Electricity Grid - Software Defined Vehicle for VaS in Urban Areas

Summary

Domain
Electricity Grid

Partners
Continental, FENIX2.0, ERTICO

Goal
P2 scales Continental’s innovations by integrating a Software Defined Vehicle (SDV), transforming it into an active hub for computation, data exchange, and context-aware connectivity.

Pilot Scenarios

P2 introduces four SDV scenarios, each focusing on Vehicle-as-a-Service (VaS) to address key areas of urban mobility through O-CEI-enabled technologies.
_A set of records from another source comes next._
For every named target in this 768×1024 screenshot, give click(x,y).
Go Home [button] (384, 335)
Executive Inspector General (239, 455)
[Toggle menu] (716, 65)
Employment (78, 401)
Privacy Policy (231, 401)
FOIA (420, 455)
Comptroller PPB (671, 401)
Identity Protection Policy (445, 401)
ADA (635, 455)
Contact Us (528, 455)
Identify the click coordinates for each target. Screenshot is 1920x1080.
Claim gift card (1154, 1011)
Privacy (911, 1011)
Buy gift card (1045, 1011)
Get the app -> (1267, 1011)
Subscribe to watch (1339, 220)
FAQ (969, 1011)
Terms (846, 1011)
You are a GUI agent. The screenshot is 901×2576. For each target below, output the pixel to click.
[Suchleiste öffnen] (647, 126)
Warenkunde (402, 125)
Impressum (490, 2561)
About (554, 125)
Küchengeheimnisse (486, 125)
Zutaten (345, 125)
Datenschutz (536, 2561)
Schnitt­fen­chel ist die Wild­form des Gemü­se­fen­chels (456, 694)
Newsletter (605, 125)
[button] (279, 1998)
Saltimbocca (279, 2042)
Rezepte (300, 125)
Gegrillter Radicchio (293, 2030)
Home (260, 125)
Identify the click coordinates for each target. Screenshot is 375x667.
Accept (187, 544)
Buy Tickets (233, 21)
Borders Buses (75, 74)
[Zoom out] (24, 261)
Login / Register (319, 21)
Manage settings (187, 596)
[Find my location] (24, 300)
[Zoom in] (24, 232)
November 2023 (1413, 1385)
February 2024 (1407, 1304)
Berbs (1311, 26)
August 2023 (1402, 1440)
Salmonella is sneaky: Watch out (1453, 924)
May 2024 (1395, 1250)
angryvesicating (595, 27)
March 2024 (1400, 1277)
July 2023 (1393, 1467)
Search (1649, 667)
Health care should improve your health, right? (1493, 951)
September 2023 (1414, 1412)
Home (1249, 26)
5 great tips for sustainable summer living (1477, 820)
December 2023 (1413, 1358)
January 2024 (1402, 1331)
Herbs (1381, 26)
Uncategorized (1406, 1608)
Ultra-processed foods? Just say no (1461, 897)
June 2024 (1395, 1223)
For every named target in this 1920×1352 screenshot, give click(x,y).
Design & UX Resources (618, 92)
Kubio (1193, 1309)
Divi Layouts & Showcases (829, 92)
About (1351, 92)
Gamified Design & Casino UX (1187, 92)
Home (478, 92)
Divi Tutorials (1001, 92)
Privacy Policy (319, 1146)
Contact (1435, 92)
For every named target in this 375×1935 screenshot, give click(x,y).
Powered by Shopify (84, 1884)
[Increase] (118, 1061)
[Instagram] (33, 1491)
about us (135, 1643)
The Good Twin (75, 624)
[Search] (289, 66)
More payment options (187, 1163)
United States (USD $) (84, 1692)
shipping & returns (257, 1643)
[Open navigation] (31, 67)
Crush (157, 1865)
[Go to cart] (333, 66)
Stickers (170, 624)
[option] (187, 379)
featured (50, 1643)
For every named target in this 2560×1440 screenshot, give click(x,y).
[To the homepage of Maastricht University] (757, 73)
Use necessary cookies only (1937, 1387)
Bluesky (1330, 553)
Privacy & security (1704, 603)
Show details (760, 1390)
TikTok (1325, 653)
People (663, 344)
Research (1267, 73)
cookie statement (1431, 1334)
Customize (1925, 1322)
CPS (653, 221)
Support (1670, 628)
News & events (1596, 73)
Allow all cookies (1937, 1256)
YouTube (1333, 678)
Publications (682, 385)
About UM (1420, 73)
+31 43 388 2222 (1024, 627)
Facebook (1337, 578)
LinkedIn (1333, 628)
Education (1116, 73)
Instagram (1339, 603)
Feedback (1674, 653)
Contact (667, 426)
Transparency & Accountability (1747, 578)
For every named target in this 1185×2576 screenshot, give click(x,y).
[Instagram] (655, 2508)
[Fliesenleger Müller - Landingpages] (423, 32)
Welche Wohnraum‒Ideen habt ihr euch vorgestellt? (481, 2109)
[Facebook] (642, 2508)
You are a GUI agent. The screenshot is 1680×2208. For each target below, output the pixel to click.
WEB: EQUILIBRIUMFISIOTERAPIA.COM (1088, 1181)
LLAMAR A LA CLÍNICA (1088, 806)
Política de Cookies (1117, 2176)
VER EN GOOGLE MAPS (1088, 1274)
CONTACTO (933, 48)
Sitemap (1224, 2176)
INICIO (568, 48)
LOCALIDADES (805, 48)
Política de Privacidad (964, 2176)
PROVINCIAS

These scenarios demonstrate the transformative role of SDVs as active infrastructure elements, revolutionizing safety, sustainability, energy integration, and grid optimization in urban mobility.

1

VaS for Vehicle Safety

This scenario enhances vehicle safety with AI-driven system monitoring, OTA updates, advanced cybersecurity, and real-time technologies for the reliable, secure, and dynamic operation of embedded systems (e.g., engine management, braking, steering, infotainment)

2

VaS for Sustainability

This scenario leverages AI utilities from the O-CEI marketplace to optimize EV powertrain efficiency, minimize carbon footprints, and ensure driver engagement with sustainable, real-time feedback and seamless integration.

3

VaS for Fleet V2G Integration

It uses AI to optimize EV charging and energy return via Vehicle-to-Grid (V2G) capabilities, with edge and cloud software supporting fleet-wide data analysis and operations.

4

VaS for Grid Optimization

This scenario uses V2G, smart grids, and AI to optimize energy use, schedule charging during off-peak hours, utilize dynamic pricing, and grid balancing for sustainable vehicle interactions.

Pilot 1

Electric Grid performance optimization upon RES integration

Summary

Domain
Energy grid

Partners
UCC, EDF, MDU, Powerledger, Smart MPower, Eko Kvarner

Goal
The pilot aims to transition towards a greener, more efficient, and resilient energy system, paving the way for a sustainable and robust energy future.

Pilot Scenarios

1

Community-Driven Renewable Energy Integration

The O-CEI project empowers prosumers/flexumers to trade energy, optimize usage, and store excess via AI-driven tools, boosting grid stability and renewable energy use.

2

Smart Thermal Load Management

Sensor data and smart controls dynamically manage heating for energy efficiency using edge computing.

3

Wide Smart Grid Optimization

Seasonal demand patterns are optimized with renewable integration and decentralized learning models.

4

EV and Heat Pump Synchronization

Synchronizing renewable energy for household appliances and EVs ensures comfort and charging availability.

5

Residential Energy Management

IoT gateways and secure O-CEI utilities empower users to monitor energy use and promote grid flexibility.

6

Advanced Load Scheduling

Proactive scheduling for appliances like electric water heaters and space heaters, will enhance grid capacity and user comfort using edge computing and robust connectivity.

Each of these scenarios highlights the role of O-CEI in creating innovative, sustainable, and resilient energy solutions tailored to specific community needs and environments.